Sebbene in Svizzera nei ristoranti il servizio sia compreso nel prezzo dal 1974, molti clienti continuano a lasciare mance a titolo volontario, per un totale di circa un miliardo di franchi all’anno. Questo denaro è un’importante fonte di reddito per il personale: non esistono però disposizioni di legge che stabiliscano come il flusso debba essere distribuito all’interno di una struttura, cosa che all’atto pratico è spesso all’origine di incertezze e discussioni.
La ricerca mostra chiaramente che le mance non vanno più solo a beneficio del personale di sala: nel 95% delle strutture anche altri addetti, in particolare quelli che lavorano in cucina, ricevono una quota. Oltre il 50% delle attività applica una ripartizione percentuale delle mance: in quasi la metà di esse, i camerieri ricevono almeno l’80%, mentre un locale su cinque divide equamente le mance tra chi è in sala e chi svolge altre funzioni.
A una domanda riguardo alla giusta ripartizione delle mance tra il personale di sala e i lavoratori non a contatto con i clienti, il 63% degli intervistati ha risposto dichiarando che i camerieri dovrebbero ricevere più della metà, mentre il 24% considera corretta una suddivisione di 50/50. Emerge però una divergenza di opinioni tra chi serve in sala e chi opera in cucina: la maggioranza di questi ultimi ritiene appropriata una ripartizione 50/50, mentre il personale di sala preferirebbe un 70/30 a proprio favore.
“È interessante notare che il personale di sala sarebbe disposto a cedere una quota maggiore delle mance rispetto a quanto fa oggi”, commenta Marcel Stadelmann, esperto di mezzi di pagamento presso la ZHAW, citato in un comunicato di Banca Cler. “Attualmente, in media, almeno il 75% delle mance rimane ai camerieri, ma molti di loro si accontenterebbero anche del 70%”.
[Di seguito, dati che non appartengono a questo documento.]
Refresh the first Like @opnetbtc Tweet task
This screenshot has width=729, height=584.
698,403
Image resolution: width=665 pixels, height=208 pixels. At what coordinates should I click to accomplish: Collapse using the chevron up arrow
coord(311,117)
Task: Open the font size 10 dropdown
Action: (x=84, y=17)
La percezione dell’equità è strettamente legata alla motivazione e alla soddisfazione dei lavoratori. Complessivamente, il 74% degli intervistati ritiene che la distribuzione delle mance nella propria struttura sia quantomeno “piuttosto equa”. Il personale di sala dà una valutazione più positiva sulle attuali abitudini di ripartizione, mentre la brigata di cucina è più critica. Il motivo? Chi lavora ai fornelli dà un contributo determinante all’esperienza dei clienti, ma di solito riceve meno del 50% delle mance auspicato dalla maggioranza dei rappresentanti della categoria.
Da un’indagine condotta tra i clienti è emerso che la metà degli intervistati non ha mai riflettuto su chi debba ricevere la propria mancia. Se viene chiesto loro di esprimersi in merito, il 90% desidera ricompensare con la mancia la persona che li ha serviti, ma solo il 40% vorrebbe darle l’intero importo. Più della metà auspica che anche il personale di cucina riceva qualcosa, mentre il 39% vorrebbe riservare una quota anche ai lavapiatti. Quasi nessuno auspica che la propria mancia vada a beneficio della struttura stessa o del proprietario.
Qualora fosse garantita una distribuzione equa tra tutti i collaboratori, il 58% dei clienti sarebbe anche disposto a lasciare mance più generose. Opzioni come la possibilità di dare indicazioni riguardo alla distribuzione delle mance tra il personale tramite codice QR sono considerate interessanti dai clienti più giovani, mentre le generazioni più anziane non vi vedono alcun valore aggiunto.
“Se la modalità di distribuzione delle mance nel settore della ristorazione viene comunicata in modo chiaro e attuata con coerenza, il personale si sentirà più motivato e i clienti saranno più generosi”, commenta il Ceo di Banca Cler Samuel Meyer, a sua volta citato nella nota. Per le aziende ciò significa che il modello di distribuzione, preso da solo, non è determinante: ciò che conta è l’attuazione trasparente. È quindi consigliabile mettere per iscritto le regole di ripartizione, ad esempio nel contratto di lavoro o nel regolamento della struttura. Norme chiare, una partecipazione equa di tutti i soggetti interessati e una comunicazione aperta rafforzano la fiducia all’interno del team e tra i clienti, concludono i ricercatori.